Presidência – Tão pronto que figuras de proa da legenda já defendem uma candidatura própria ao Planalto daqui a dois anos. “Devemos ter projeto próprio em 2018. Temos nomes para isso, como Caiado e o próprio ACM Neto, prefeito de Salvador que deve se reeleger em outubro”, disse o ministro Mendonça Filho. Cotado para ocupar uma eventual candidatura, Caiado evita falar diretamente sobre a disputa pela Presidência, mas deixa claras as ambições da sigla: “É nossa grande esperança colher, em 2018, o que plantamos ao longo desses anos difíceis. Vamos voltar a disputar um patamar de 70, 80 deputados federais”. Ainda que entusiasmado, o deputado Pauderney Avelino (AM), líder do DEM na Câmara, pondera que, em tempos de petrolão, é muito cedo para fazer projeções. “Precisamos ver como vai ficar após a Lava Jato”, disse ele. Tanto o presidente do partido, o senador Agripino Maia (RN), como Rodrigo Maia são alvos de inquéritos no Supremo Tribunal Federal. Por ora, Agripino calcula que o partido deve começar a crescer nas eleições deste ano. Ele avalia que o DEM tem boas chances em Guarulhos (SP) e Recife (PE), além é claro de Salvador.
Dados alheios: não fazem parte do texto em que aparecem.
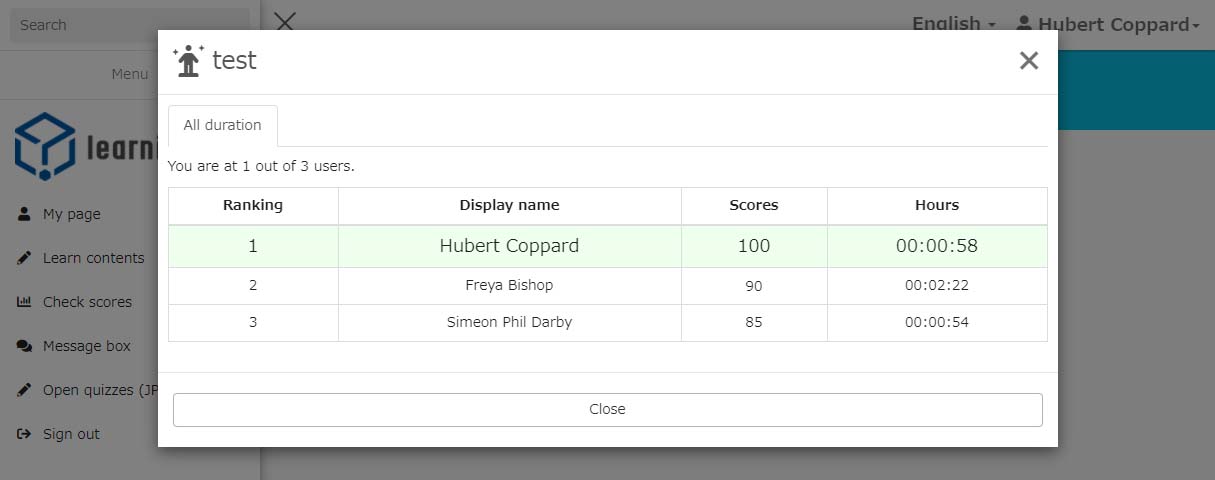
Task: Select the Freya Bishop row name
Action: coord(509,286)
No Congresso, o partido quer manter a aliança da chamada “antiga oposição” (DEM, PSDB, PSB e PPS), que venceu nas eleições para a presidência da Câmara o candidato Rogério Rosso (PSD-DF), do chamado centrão, grupo formado por partidos nanicos que cresceu sob a bênção do deputado afastado Eduardo Cunha. “O resultado deixou claro que os partidos tomaram consciência do quão perigoso é o centrão, uma massa amorfa na Casa que vive de conchavos e acordos espúrios”, avalia o cientista político Roberto Romano. Para membros da legenda, a vitória teve ainda um sabor especial: se deu sobre um candidato do PSD, partido cuja criação quase sepultou definitivamente o DEM. “Isso não deixa de ser uma ironia da história”, diz Caiado.
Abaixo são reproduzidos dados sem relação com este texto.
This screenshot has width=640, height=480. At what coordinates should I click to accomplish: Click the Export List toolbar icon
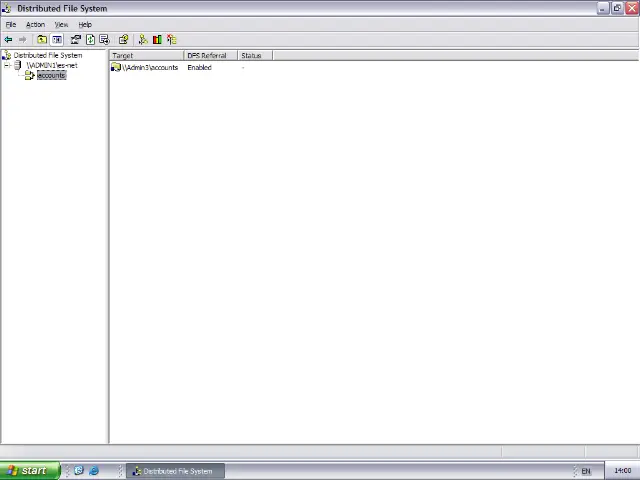coord(104,40)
Câmara – Ainda que os discursos inflamados contra o PT tenham ajudado a notabilizar a sigla, o novo presidente da Câmara assume com um perfil menos beligerante do que colegas como Caiado e Onyx – chegou a negociar com petistas apoio a sua candidatura. Em discurso na tribuna da Casa para pedir votos, Maia lembrou emocionado das falas que, aos 16 anos, ouviu da Assembleia Constituinte, citando desde o petista José Genoino, condenado no mensalão, ao tucano José Serra, hoje ministro das Relações Exteriores. Eleito, fez questão de agradecer todos os apoios, pregou a “pacificação” e disse que vai governar “com simplicidade”.
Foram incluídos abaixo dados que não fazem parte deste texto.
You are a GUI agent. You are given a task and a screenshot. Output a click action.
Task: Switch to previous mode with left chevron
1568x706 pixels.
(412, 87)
Apesar de eleito para um mandato-tampão, Maia ficará à frente da Casa em um período crucial para o governo Temer, que tem urgência em implementar e ver aprovadas no Congresso medidas de seu governo interino. Não à toa o Planalto, ainda que nos bastidores, trabalhou por sua candidatura. “Quem está no governo deve buscar mais resultados”, diz o deputado José Carlos Aleluia (DEM-BA), presidente da Fundação Liberdade e Cidadania. É o DEM de volta ao jogo.